In this particular case, the victims turned to various human rights organizations for assistance in collecting the money awarded to them by the court.

But these organizations, which are normally quite outspoken, were suddenly mute.

Aside from The Committee for Prevention of Torture and Physicians for Human Rights, all other human rights organizations that were approached refused to help the unfortunate Arab victims.

Some offered strange, convoluted excuses, some simply ignored the victims’ requests, while others stated outright that violence perpetrated by the Palestinian Authority against Arabs does not interest them, according to the Regavim organization.

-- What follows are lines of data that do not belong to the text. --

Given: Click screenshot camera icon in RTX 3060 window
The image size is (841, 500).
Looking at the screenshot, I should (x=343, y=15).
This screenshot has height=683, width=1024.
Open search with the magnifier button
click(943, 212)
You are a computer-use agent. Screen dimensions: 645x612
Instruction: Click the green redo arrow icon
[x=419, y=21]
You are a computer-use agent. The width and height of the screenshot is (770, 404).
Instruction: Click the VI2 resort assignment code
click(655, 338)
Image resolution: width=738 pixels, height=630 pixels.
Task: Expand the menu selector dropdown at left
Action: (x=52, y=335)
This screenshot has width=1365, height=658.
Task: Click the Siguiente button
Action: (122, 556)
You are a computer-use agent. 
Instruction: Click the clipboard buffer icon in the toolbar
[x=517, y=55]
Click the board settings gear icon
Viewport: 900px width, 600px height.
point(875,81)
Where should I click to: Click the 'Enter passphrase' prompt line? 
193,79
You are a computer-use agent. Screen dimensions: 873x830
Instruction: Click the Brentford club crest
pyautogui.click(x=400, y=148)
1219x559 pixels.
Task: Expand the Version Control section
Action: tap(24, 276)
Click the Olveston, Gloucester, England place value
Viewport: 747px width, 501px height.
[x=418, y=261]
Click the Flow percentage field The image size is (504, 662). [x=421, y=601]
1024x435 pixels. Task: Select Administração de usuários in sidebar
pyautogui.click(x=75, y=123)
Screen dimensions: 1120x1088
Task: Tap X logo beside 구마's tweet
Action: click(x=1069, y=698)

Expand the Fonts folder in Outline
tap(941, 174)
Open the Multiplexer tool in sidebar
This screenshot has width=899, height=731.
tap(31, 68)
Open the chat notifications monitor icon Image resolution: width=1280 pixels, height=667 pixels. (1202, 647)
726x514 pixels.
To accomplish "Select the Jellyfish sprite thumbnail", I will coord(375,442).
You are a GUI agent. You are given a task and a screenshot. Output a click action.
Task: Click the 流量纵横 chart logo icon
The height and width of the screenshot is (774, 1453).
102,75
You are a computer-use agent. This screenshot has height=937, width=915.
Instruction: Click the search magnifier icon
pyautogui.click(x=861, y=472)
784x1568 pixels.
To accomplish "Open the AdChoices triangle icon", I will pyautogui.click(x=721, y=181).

What became clear is that these “human rights” organizations showed their true faces: Human rights aren’t really what they’re interested in at all. Sad but true: “human rights” has become nothing more than a hackneyed cliché, a battering ram used to slander the State of Israel.

But the Israeli NGO, Regavim did step up to help the unfortunate Arab victims of Palestinian Authority torture, and paid for their legal representation.

In Judaism it is said that one of the highest forms of “tzedakah” is to provide a person with the wherewithal to provide for themselves — to give one a fishing pole rather than simply give him fish for one meal. That is how one shows compassion for human rights, and how an organization does whatever is possible to ensure justice prevails. Protection is important; legal assistance in helping an individual build his future perhaps even more so.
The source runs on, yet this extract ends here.